Of course, there are a few factors that make filter-repo more tolerant
of upstream changes: I don't expect people to user filter-repo often
(it's a once-in-a-blue-moon rewrite), I don't expect them to use it in
automated processes, I tend to make releases that coincide in timing
with git releases (so I'll just release a git-filter-repo 2.32.0 the
day you release git 2.32, and it'll come with an option to handle this
new default), and filter-repo includes the following disclaimer in its
documentation:

"""
I assume that people use filter-repo for one-shot conversions, not
ongoing data transfers. I explicitly reserve the right to change any
API in filter-repo based on this presumption (and a comment to this
effect is found in multiple places in the code and examples). You have
been warned.
"""

So, if it's just for filter-repo, then I'd say just change
fast-export's default now.  If you're concerned with
--signed-commit=abort being a changed default being too drastic for
other users or tools, then the environment variable escape hatch
sounds reasonable to me.

Personally, I'm worried users are seeing "lost" data (though they
don't notice it until weeks or months later) and are being surprised
by it, which feels like a bigger issue to me than "my automated script
isn't running anymore on this one repo, now I have to figure out what
flag to use in order to choose whether I care about that data from
that special repo being tossed or not".  So I would bias towards
throwing an error so users get a chance to handle it.

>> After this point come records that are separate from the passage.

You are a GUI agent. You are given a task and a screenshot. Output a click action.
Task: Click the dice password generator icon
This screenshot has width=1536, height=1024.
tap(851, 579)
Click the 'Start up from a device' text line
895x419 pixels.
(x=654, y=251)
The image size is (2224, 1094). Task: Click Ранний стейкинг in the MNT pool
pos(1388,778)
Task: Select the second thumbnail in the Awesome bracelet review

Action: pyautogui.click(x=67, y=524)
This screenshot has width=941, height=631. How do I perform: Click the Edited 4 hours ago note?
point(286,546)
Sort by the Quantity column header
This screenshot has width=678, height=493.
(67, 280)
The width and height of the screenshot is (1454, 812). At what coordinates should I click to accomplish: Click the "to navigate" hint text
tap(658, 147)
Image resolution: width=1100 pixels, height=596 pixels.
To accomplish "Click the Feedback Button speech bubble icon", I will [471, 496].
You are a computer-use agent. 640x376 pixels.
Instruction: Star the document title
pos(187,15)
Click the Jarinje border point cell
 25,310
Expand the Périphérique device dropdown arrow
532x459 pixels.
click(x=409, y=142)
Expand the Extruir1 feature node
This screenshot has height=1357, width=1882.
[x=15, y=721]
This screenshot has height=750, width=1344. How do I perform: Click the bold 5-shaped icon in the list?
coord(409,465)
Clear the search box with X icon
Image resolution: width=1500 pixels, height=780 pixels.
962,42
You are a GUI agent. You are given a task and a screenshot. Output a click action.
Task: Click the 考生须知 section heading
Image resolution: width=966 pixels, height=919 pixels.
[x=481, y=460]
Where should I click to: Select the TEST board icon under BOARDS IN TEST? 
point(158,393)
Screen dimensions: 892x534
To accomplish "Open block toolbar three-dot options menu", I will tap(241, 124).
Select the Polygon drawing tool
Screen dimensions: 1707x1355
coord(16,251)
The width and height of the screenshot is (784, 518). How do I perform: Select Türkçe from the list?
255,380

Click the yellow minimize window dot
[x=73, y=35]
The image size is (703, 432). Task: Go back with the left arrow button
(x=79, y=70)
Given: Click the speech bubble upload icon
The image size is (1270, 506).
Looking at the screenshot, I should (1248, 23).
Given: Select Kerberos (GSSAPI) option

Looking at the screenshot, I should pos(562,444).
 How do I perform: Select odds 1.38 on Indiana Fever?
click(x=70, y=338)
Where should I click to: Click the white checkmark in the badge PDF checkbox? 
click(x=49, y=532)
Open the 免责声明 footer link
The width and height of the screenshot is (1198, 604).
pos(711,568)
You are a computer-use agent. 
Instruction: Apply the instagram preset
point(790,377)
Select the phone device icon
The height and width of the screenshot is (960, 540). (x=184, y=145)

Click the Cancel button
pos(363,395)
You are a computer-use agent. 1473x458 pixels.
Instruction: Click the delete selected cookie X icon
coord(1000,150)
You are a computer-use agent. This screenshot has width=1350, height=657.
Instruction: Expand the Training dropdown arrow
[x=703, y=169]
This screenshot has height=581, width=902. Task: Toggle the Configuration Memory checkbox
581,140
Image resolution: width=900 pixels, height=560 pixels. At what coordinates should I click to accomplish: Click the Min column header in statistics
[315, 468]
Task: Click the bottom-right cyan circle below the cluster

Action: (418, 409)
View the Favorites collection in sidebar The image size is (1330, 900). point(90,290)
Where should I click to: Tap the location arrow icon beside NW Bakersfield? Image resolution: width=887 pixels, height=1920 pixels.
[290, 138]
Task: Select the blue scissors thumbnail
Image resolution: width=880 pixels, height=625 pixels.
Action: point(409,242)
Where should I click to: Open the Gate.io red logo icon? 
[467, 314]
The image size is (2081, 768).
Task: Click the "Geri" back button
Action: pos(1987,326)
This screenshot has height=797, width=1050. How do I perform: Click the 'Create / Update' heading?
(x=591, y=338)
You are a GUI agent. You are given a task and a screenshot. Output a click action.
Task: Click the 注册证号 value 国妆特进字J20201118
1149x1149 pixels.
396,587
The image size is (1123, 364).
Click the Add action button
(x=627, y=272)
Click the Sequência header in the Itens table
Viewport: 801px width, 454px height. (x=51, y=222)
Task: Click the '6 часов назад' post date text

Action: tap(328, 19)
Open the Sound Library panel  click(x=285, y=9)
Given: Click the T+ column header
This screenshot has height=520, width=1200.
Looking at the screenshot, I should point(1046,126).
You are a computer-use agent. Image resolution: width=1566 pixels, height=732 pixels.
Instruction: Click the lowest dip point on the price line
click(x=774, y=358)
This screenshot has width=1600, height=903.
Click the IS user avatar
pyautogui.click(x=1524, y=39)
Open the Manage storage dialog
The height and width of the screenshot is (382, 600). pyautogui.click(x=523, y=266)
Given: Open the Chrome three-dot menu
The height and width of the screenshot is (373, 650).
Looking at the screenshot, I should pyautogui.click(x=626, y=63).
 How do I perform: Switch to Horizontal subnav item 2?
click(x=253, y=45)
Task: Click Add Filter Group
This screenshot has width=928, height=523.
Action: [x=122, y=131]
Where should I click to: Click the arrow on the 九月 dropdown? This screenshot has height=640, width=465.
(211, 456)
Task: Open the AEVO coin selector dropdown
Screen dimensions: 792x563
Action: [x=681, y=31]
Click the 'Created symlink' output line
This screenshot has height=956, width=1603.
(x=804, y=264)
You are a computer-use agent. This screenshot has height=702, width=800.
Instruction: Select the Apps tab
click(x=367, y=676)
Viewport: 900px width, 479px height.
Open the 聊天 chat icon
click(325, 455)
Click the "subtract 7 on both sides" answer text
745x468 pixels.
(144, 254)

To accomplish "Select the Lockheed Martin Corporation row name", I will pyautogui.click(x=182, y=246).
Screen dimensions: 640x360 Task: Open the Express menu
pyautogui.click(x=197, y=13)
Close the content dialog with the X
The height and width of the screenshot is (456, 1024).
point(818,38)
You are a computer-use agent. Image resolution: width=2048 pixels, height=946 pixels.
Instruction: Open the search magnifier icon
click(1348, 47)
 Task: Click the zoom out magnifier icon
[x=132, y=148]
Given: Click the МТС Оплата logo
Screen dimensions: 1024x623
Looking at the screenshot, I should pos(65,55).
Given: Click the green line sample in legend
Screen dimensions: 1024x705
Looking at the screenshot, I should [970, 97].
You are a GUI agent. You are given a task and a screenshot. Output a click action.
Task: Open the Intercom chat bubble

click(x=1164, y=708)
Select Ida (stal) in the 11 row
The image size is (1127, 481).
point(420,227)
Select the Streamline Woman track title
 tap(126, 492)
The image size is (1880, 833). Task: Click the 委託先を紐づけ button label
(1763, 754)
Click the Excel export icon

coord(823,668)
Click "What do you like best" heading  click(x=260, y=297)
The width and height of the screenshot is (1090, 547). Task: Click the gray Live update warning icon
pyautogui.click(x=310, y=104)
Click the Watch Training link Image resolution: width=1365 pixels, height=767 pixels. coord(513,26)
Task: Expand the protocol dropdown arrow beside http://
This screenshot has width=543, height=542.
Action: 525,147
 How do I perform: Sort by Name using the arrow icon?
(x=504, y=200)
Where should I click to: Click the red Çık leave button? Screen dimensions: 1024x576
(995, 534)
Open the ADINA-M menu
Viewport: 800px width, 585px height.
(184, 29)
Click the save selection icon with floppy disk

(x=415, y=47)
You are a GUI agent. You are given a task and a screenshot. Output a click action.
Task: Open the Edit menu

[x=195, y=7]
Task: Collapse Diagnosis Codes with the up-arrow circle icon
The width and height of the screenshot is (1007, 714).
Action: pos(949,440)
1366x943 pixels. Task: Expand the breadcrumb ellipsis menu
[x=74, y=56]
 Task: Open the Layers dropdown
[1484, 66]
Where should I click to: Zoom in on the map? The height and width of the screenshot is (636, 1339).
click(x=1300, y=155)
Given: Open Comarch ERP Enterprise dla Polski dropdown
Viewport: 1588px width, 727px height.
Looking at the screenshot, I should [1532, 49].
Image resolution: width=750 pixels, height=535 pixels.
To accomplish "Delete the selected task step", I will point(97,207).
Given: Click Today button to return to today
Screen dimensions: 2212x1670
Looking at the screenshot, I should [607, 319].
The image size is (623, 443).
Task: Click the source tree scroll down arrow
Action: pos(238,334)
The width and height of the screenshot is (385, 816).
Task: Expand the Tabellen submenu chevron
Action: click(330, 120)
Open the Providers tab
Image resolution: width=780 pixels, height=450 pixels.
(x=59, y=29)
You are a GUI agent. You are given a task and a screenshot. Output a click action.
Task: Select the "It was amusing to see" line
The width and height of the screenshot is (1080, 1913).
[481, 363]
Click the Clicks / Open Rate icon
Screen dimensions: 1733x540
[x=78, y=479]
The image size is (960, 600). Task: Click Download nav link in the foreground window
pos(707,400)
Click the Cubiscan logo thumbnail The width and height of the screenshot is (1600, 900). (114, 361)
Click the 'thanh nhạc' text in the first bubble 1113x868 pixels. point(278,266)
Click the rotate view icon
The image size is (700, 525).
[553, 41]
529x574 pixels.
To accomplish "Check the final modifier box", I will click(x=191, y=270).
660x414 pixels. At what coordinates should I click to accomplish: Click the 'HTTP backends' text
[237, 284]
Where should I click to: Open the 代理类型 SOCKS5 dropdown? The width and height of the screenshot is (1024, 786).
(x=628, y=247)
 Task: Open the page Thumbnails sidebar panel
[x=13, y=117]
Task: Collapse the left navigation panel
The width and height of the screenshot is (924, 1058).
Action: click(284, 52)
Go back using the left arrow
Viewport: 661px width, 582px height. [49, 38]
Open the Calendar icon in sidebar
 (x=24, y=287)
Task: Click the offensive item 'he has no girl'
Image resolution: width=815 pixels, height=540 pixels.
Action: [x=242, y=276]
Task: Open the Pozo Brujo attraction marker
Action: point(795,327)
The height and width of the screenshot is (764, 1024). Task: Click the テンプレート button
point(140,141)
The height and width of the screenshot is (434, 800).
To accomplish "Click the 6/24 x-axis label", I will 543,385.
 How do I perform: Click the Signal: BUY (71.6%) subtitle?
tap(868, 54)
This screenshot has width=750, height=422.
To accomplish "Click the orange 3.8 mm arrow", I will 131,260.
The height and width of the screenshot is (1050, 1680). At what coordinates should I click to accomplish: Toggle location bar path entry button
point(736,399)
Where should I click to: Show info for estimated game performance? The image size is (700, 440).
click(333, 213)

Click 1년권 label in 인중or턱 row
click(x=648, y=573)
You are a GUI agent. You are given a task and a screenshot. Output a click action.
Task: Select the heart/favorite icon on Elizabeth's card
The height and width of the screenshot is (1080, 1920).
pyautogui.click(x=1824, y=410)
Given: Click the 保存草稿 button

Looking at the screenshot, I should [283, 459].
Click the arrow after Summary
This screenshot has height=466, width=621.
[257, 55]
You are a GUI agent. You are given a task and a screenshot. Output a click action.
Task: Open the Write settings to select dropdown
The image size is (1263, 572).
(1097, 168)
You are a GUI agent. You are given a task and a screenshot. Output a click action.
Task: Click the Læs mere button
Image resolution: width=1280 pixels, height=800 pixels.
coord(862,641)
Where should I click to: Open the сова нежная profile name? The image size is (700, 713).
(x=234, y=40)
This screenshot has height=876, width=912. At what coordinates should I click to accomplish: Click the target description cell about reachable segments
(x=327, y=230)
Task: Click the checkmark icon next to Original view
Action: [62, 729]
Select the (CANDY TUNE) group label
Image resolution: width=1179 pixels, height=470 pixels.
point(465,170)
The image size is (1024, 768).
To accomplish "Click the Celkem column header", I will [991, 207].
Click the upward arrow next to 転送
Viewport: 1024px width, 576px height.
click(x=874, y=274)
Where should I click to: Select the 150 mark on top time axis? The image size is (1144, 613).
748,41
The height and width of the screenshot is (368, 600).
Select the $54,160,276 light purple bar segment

> Also, I am glad that you brought up another possible behaviour that
> Luke's patch did not add.  Exporting existing signatures that may
> become invalid and deciding what to do with them on the receiving
> end would be a good option to have.  And that would most likely have
> to be done at "fast-import" end, as a commit that "fast-export"
> expected to retain its object name if its export stream were applied
> as-is may not retain the object name when the export stream gets
> preprocessed before being fed to "fast-import".

Right, but I'd go a step further: Even if the fast-export stream is
not pre-processed before feeding to fast-import, you still cannot
always expect to get the same object names when importing the stream.

To see why, note that the fast-export stream has no way to encode tree
information.  So if trees in the original history deviated from
"normal" in some fashion, such as not-quite-sorted entries, or non
standard modes, then sending those objects through fast-export and
fast-import will necessarily result in different object names.
fast-export also may have modified other objects to normalize them,
either because of default re-encoding of commit messages into UTF-8,
because of stripping any unrecognized commit headers, or perhaps even
because it'd truncate commit messages with an embedded NUL character.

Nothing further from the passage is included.